Der Abstimmungstermin steht fest (13. Februar 2011) und rückt näher. Und jetzt, nach den Feiertagen, kommt auch der Abstimmungskampf ins Rollen. Höchste Zeit also, den Waffendeponierungsblog zu entstauben.

Die Meinung, die Initiative für den Schutz vor Waffengewalt sei eine “Fraueninitiative”, wird vielfach vertreten. Und zugegebenermassen hat sich das Gefühl auch bei mir etwas manifestiert, waren es doch überdurchschnittlich viele Frauen, die mir beim Unterschriftensammeln ihre Unterstützung zusagten.

Nun sprang auch Bundesrat Ueli Maurer auf diesen Zug auf und erklärte, die Frauen würden die Waffe eben nicht kennen.
Was er damit genau sagen will ist allerdings unklar. Immerhin hat vermutlich jede in der Schweiz lebende Frau schonmal eine Ordonnanzwaffe gesehen. Und auch dass Waffen auch “Schutz und Sicherheit” bedeuten könnten, ist vermutlich jeder 6-Jährigen klar. Das Konzept einer Waffe ist immerhin nicht so kompliziert. 
Inwiefern kennen also Frauen die Waffe nicht? Entsteht zwischen einer Schusswaffe und ihrem Besitzer (oder ihrer Besitzerin) eine innige Beziehung, kaum ist der erste Schuss gefallen?

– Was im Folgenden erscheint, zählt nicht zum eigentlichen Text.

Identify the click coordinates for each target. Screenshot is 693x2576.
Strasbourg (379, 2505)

Oder will Herr Maurer vielleicht sagen, die Frauen verstünden nichts von Waffen, weil sie mehrheitlich nicht wehrdienstpflichtig sind, und sollten daher lieber nicht abstimmen gehen? Geht diese Abstimmung Frauen nichts an?
Ist es denn nicht so, dass Frauen Schusswaffen durchaus kennen – nur von der anderen Seite des Laufes her?

Denn so weit ist es ja mit dem Schutz, den die Ordonnanzwaffe bietet, auch wieder nicht her.  Korrekterweise kann das Armeegewehr ohnehin nur noch als Schlagstock gebraucht werden, da die Taschenmunition bereits abgegeben werden musste. Und gehört nicht, wer das nicht getan hat (oder sich anderweitig wieder Munition beschafft hat), ohnehin bereits zu den auf den “Waffeninitiative -Nein!”-Plakaten zitierten Verbrechern mit Waffenmonopol?

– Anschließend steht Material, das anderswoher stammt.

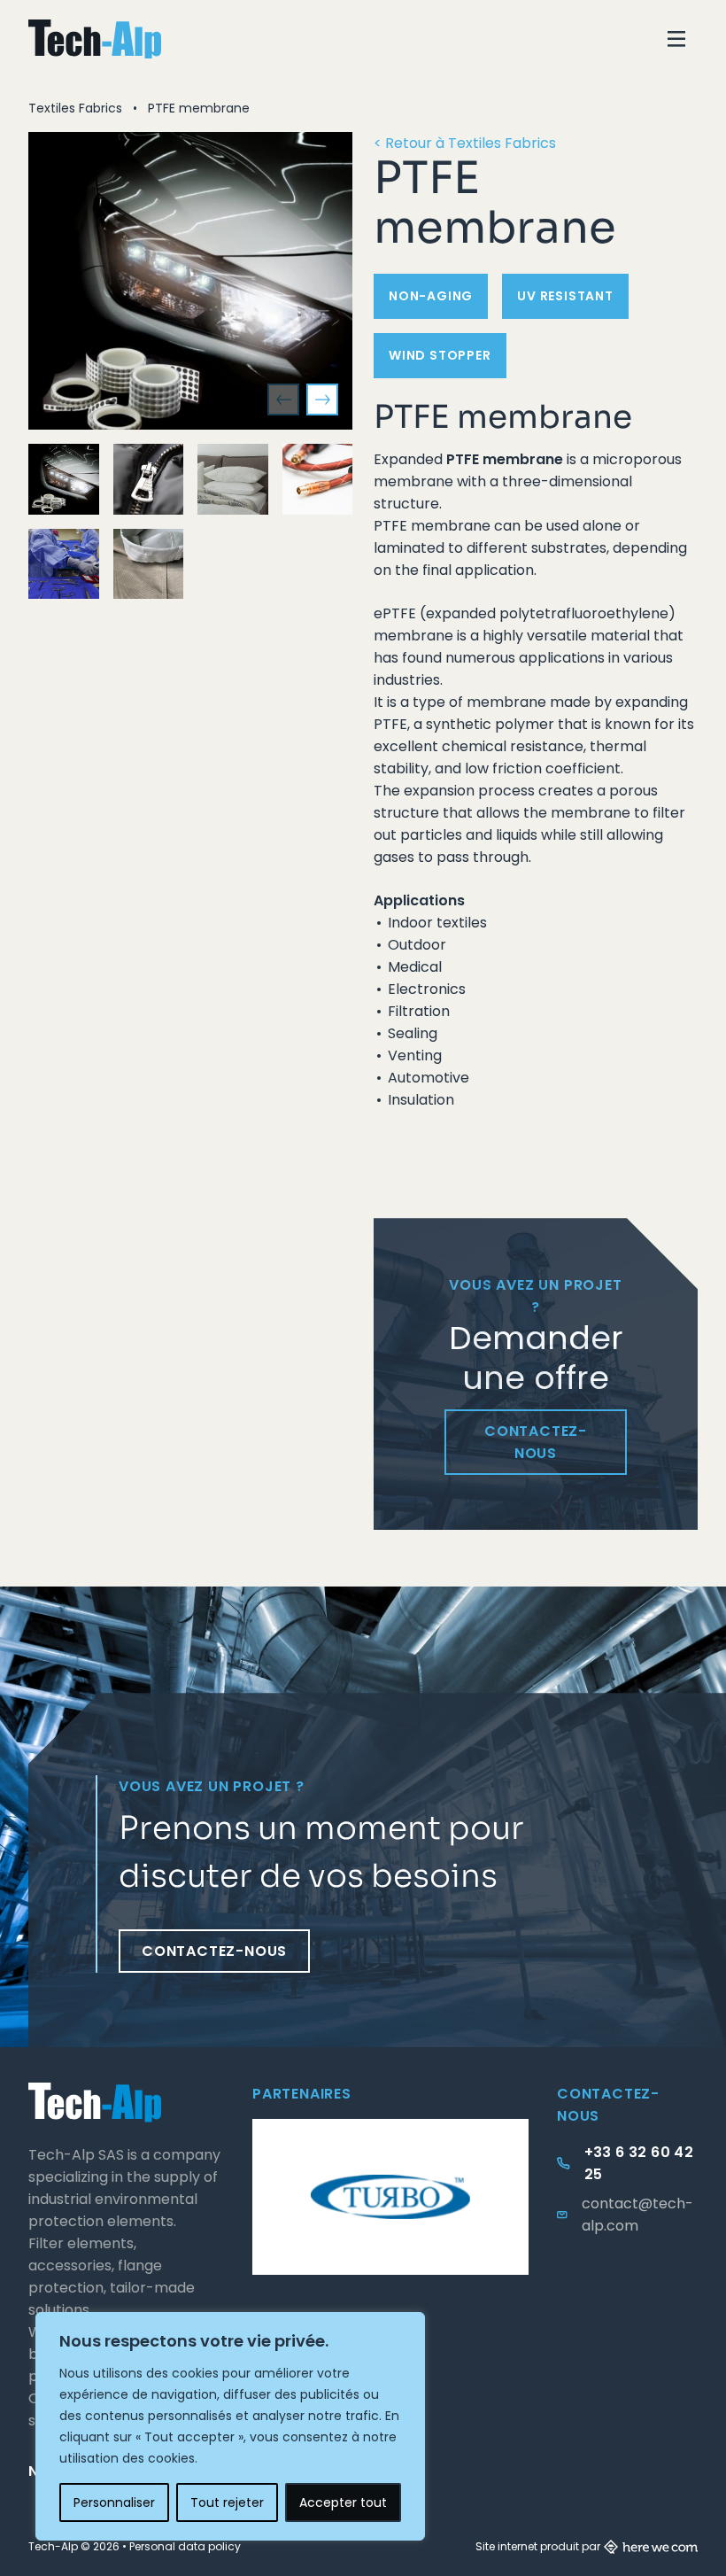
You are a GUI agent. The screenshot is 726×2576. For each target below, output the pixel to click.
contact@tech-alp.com (637, 2214)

Dagegen könnte sich, auch nach Annahme der Waffen-Initiative, jede_r, der oder die ein reines Strafregister hat, eine Bewilligung zum Besitz einer Schusswaffe ausstellen lassen. Und müsste sich nicht fürchten, dass der delinquente Nachbar die seinige einmal missbrauchen könnte.